— ACTIONS TO TAKE —
A. Write out the passage of the multi-armed bandit article starting at "If the gambler" and ending at "over the long-run.".
B. Using the multi-armed bandit article, state whether each statement agrees with it, answering yes or no and quoting the words that decide it. (i) The article names Netflix among the companies that use Multi-Arm Bandits for recommendations. (ii) In the bandit setting, the agent sends a response with rewards back to the environment. (iii) In the news website example, the goal is to maximize the engagement of the visitor.
C. Carry on the multi-armed bandit article from the point where it stops.

— SOURCE DOCUMENT —
Multi-Arm Bandits for recommendations and A/B testing on Amazon ratings data set

Abhishek Maheshwarappa
11 min readDec 18, 2020
Slot Machine

Multi-Arm Bandits is used by many companies like Stitchfix, Netflix, Microsoft, and other big companies for recommendations. There are tons of research going on the Multi-Arm Bandits and their application to real-time problems. This article is an attempt to apply Multi-Arm bandits.

What is a Multi-Arm Bandit?

If you are visiting the casino for the first time then I am sure you will be confused about which machine to play to get the jackpot as all seem identical, Right? Let's find out is there a way to solve this problem, Multi-Arm Bandit is inspired by the same problem.

Imagine a gambler, gambling at a casino in the slot machine with unknow distribution of the reward of these machines. The main goal of the gambler is to win maximum times and make a lot of money when he leaves the casino.

If the gambler knows the reward distribution of these then he would play the slot machine which has a higher probability of success. Question is, how does the gambler learn which slot machine is best and get the most money in the shortest amount of time?

The solution is to play the slot machine the arms one-by-one in a sequence while gathering informationtoo maximize the total payout over the long-run.

You might think this is specific to the Las Vegas Strip but the truth is this scenario is an exploration-exploitation tradeoff which helps in making a decision based on what you already know and miss out on a new scenario.

Las Vegas Strip source —

Bandit Algorithms Setting

  • The agent chooses an action from a set of actions
  • The environment generates a response with the rewards or regrets back to the agent
  • The aim of the agent is to maximize the cumulative reward or minimize the cumulative regret which is the difference in total reward gained in n rounds and the total reward that would have been gained with respect to the optimal action

Multi-Armed Bandit Examples

A real-world example of a multi-armed bandit problem is when a news website wants to make a decision about which news to show to the visitor. With no information about the visitor, the important question is which news needs to be shown to get the most clicks?. The goal is to maximize the engagement of the visitor.

— GIVEN INFORMATION —
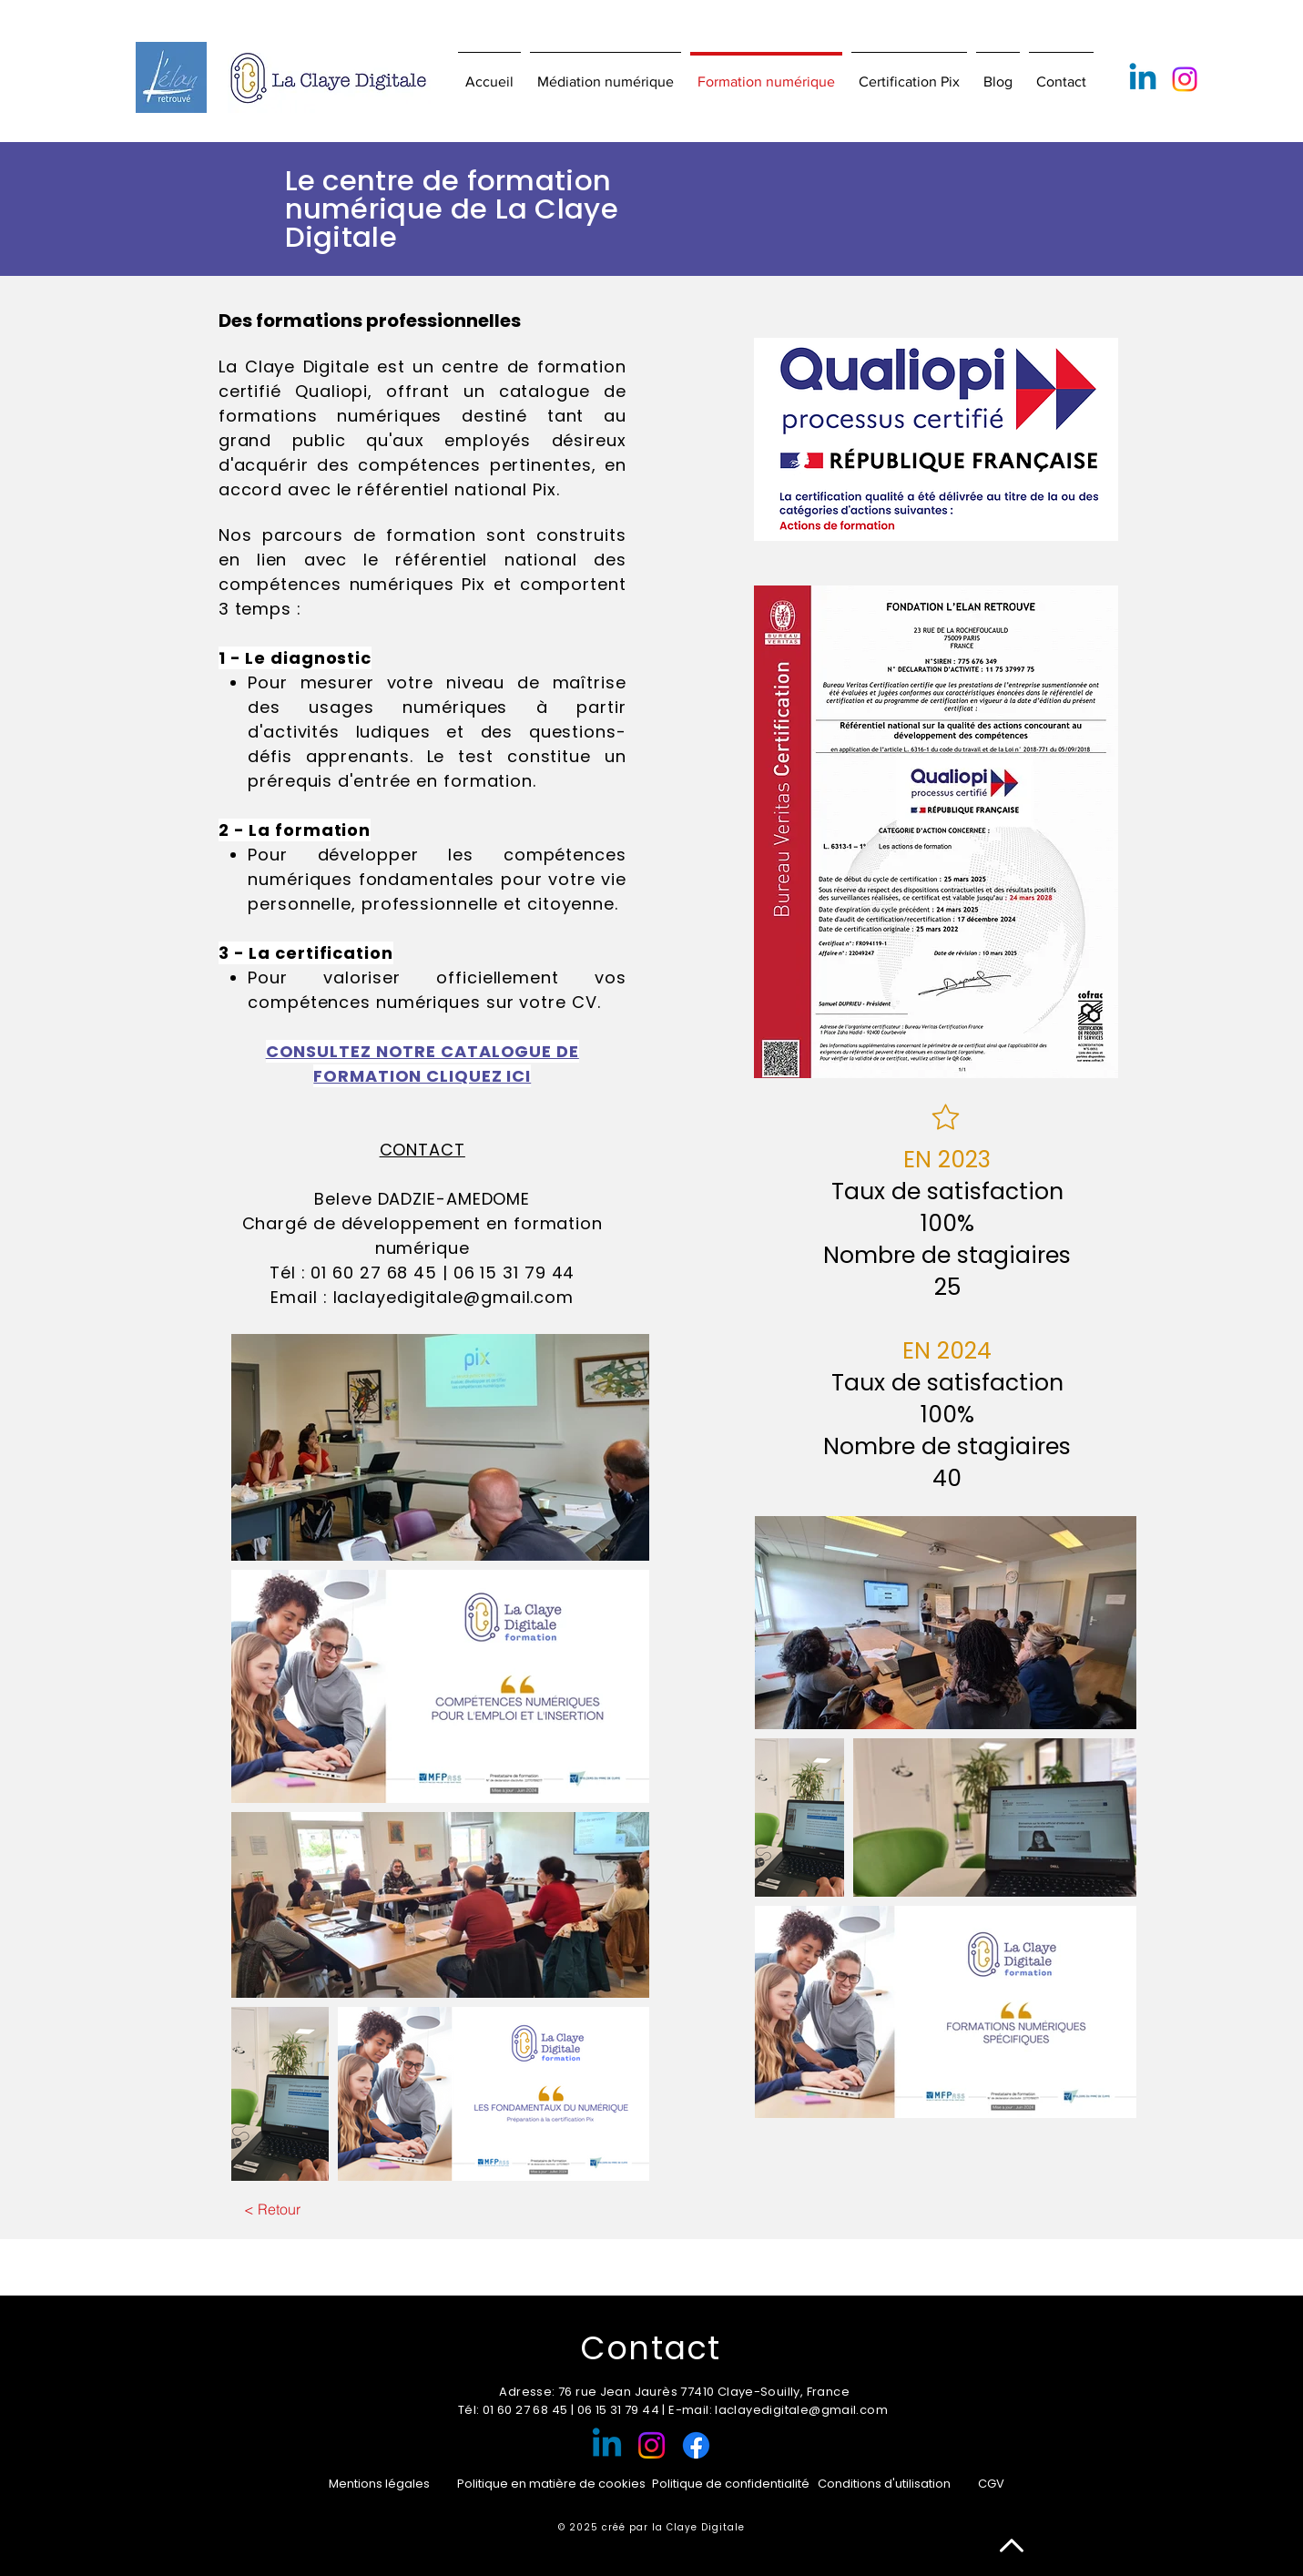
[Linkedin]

--

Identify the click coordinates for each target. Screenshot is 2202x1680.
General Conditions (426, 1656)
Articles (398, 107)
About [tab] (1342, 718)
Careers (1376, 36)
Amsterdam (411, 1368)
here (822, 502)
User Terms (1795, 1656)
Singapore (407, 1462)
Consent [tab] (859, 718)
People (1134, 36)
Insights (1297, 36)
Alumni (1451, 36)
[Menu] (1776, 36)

---

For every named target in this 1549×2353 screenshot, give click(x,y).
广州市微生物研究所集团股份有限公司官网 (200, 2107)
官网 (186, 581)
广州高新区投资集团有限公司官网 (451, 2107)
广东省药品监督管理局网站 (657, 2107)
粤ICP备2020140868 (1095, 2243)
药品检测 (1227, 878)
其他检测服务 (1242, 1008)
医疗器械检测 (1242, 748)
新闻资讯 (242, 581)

— ANSWERS BELOW —
A.
If the gambler knows the reward distribution of these then he would play the slot machine which has a higher probability of success. Question is, how does the gambler learn which slot machine is best and get the most money in the shortest amount of time?

The solution is to play the slot machine the arms one-by-one in a sequence while gathering informationtoo maximize the total payout over the long-run.

B.
(i) Yes: "Multi-Arm Bandits is used by many companies like Stitchfix, Netflix, Microsoft, and other big companies for recommendations."
(ii) No: "The environment generates a response with the rewards or regrets back to the agent"
(iii) Yes: "The goal is to maximize the engagement of the visitor."

C.
This problem is similar to the slot machine issue in the casino, here the problem is in choosing which news to be shown to the visitor. As in the case of a slot machine where winning money is the goal similarly the news website wants to maximize the engagement of the visitor.

The same case for any website which displays ads to its visitors. In this case, they want to maximize ad-revenue, the same question which ad to be shown to the visitor.

Variants of Muti-Armed Bandit

There many different variants of MAB(Multi-Arm Bandit)

Different Environments:

  • Stochastic and Stationary
  • Adversarial and Non Stationary


  • Cumulative regret
  • tracking the best expert

Type of actions

  • Discrete
  • Continous

These are a few to mention, apart from this there few more that are defined by the data scientist according to different variations.

Multi-Armed Bandit Solutions


First, this is to understand what is Exploration vs Exploitation before learning Epsilon-Greedy.

Exploration vs Exploitation

Exploration means when the agent explores the environment rather than taking advantage of previous steps and adding randomness to the algorithm in hope of finding a better approach to convergence or finding the highest reward and if you compare this to the casino then in hope of getting more money trying random slot machine.

Exploitation means when an agent tries to exploit the environment by taking advantage of the previous steps and increasing the reward and in the case of the casino example gambler using previous information of the slot machine where they have won more times and using that slot machine to make more money.

Exploration vs Exploitation Tradeoff

There is always a trade-off between the exploration and exploitation for the agent, using the random toss of the coin the agent chooses to be either exploration or exploitation. There Another method is to use the Esiplon the exploration rate to choose between the exploitation and exploration, which can be constant throughout or decaying over time using a decay rate.

Epsilon-Greedy is a simple method to balance exploration and exploitation by choosing between exploration and exploitation randomly.

The epsilon-greedy, where epsilon refers to the probability of choosing to explore, exploits most of the time with a small chance of exploring.

Pseudocode for the Epsilon Greedy bandit algorithm

In the Epsilon Greedy bandit algorithm, we:

  • Choose a random machine to pull with probability = ϵ
  • Choose the best machine to pull with probability = 1−ϵ

Pseudocode for the algorithm:

set epsilon # e.g. epsilon = 0.1
for t = 1…numRounds:
if r< epsilon:
pull a random bandit arm
pull the bandit arm with the best experimental mean
update the experimental mean of the pulled bandit arm

Note — This implementation is also done in python on Amazon datasets

Upper Confidence Bound (UCB)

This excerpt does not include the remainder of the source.